= John J. Garland =

Canadian politician (1873–1925)

John James Garland (September 15, 1873 – March 9, 1925) was a politician in Manitoba, Canada. He served in the Legislative Assembly of Manitoba from 1914 to 1915, as a member of the Conservative Party.

Garland was born in Bell’s Corners, Ontario, the son of Absalom Garland, of Irish descent, and Isabelle Foster, and was educated in Ottawa, Ontario. He moved to Portage le Prairie in Manitoba in 1892, where he worked as a clerk and then manager in a retail business operated by his uncle, William Garland. He later became a partner and then took over ownership of the business after his uncle's death. Garland served as mayor of Portage la Prairie for two years, and was a city alderman for a further eight. He also was president of the local Board of Trade. In 1898, Garland married Kathleen Fox. In religion, he was a member of the Church of England.

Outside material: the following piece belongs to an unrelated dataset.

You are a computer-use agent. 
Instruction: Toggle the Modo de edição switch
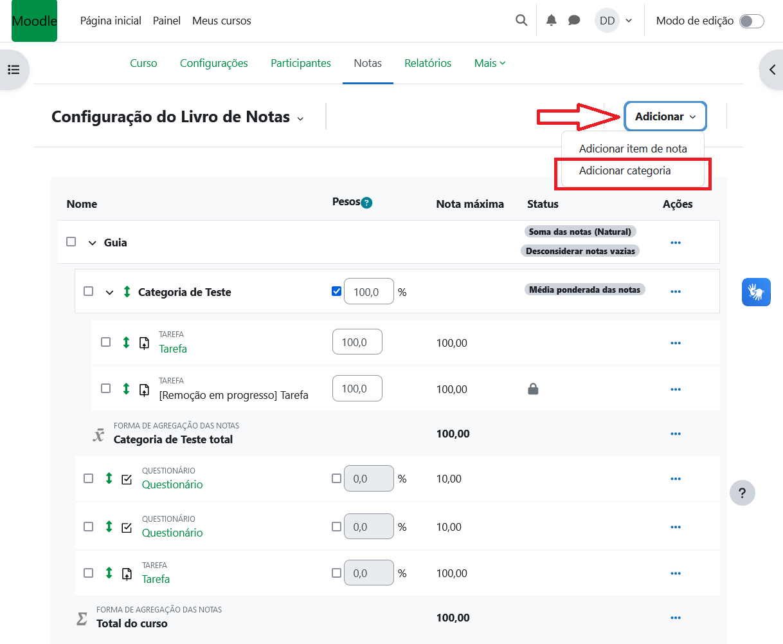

He was elected to the Manitoba legislature in the 1914 provincial election, defeated Liberal candidate Charles D. McPherson by ten votes in the constituency of Lakeside. The Conservatives won a majority government, and Garland served as a backbench supporter of Rodmond Roblin's administration.

In 1915, the Roblin administration was forced to resign from office amid a serious corruption scandal. A new election was called, in which the Liberals won a landslide majority. Garland lost to Mcpherson by 163 votes.

He died in Portage la Prairie at the age of 51.